Temps de lecture estimé : 2 minutes

Selon le Programme des Nations Unies pour l’environnement (PNUE), plus de 80 % des forêts originelles ont été abattues au cours du siècle dernier dans le monde.
Acheter en commun des forêts pour les protéger ou les gérer de façon durable : l’idée est de plus en plus répandue chez des citoyens. Se regrouper pour se procurer collectivement des parcelles de forêts et sortir des logiques marchandes. Les groupements forestiers citoyens et écologiques (GFCE) se multiplient. En 2021, il en existait à peine une dizaine, ils sont près du triple aujourd’hui.
Autrefois, les forêts étaient domaniales, publiques ou privées.

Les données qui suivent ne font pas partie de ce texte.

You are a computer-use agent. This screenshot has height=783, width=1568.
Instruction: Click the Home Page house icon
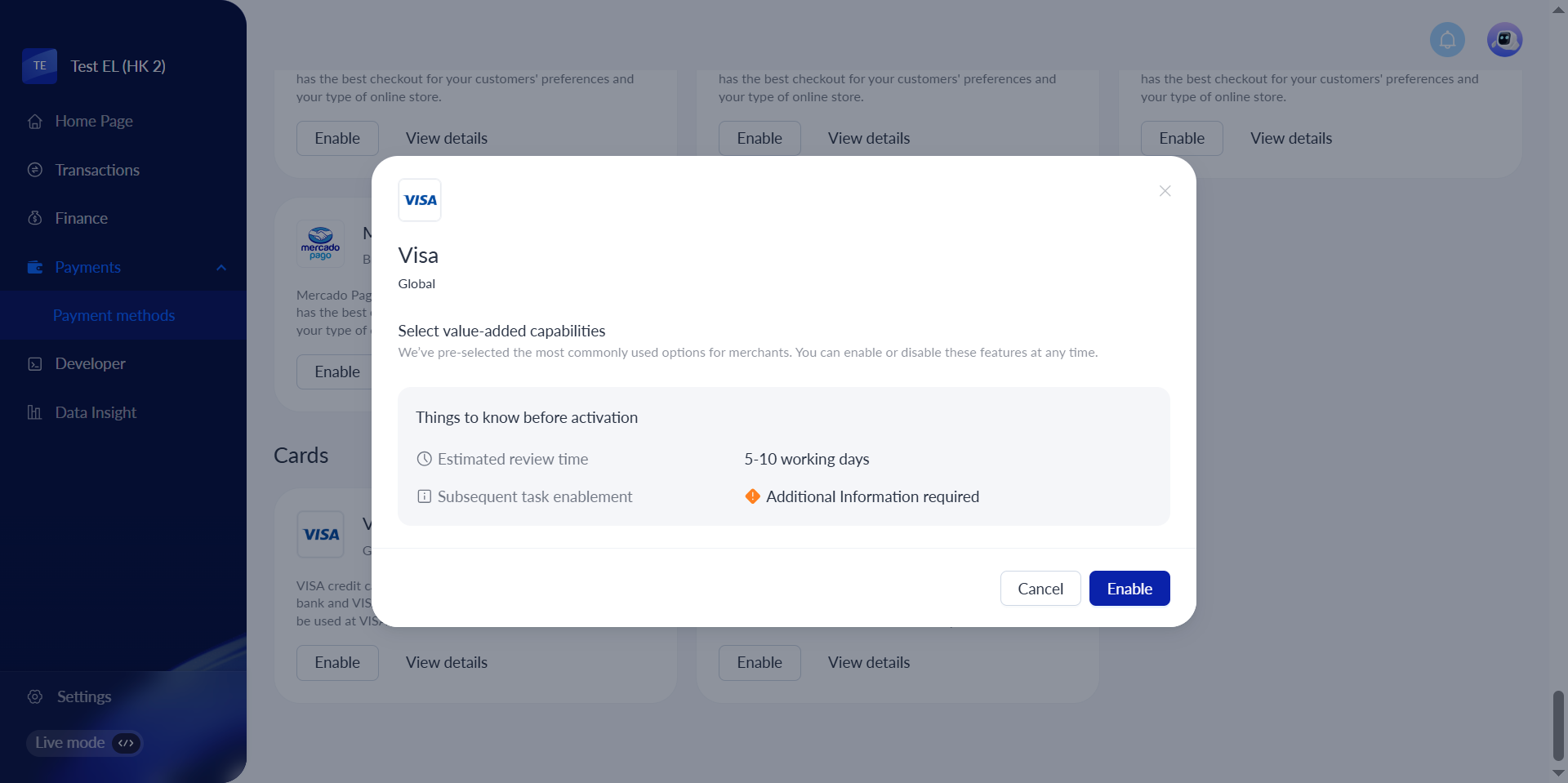click(x=35, y=122)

Mais depuis quelques années, elles appartiennent à ces groupements. En Indre-et-Loire, un groupe citoyen acquiert des parcelles forestières afin d’en faire un sanctuaire et de permettre à la biodiversité de s’y épanouir sans contraintes : pas de chasse, une sylviculture douce et une présence humaine insérée.
Laisser la forêt en libre évolution
Sanctuariser la forêt victime du changement climatique d’une exploitation pas toujours vertueuse pour du bois de chauffage ou d’ameublement. Le Conservatoire d’espaces naturels d’Alsace (CEN) s’est donné pour mission de protéger la biodiversité en acquérant des espaces naturels. L’association États sauvages, créée en 2019 rachète des forêts pour recréer des espaces dépourvus de toute intervention humaine. Face au déclin de la biodiversité, l’association œuvre à l’acquisition de ces parcelles, qu’elle laisse en libre évolution, afin de préserver les espèces menacées.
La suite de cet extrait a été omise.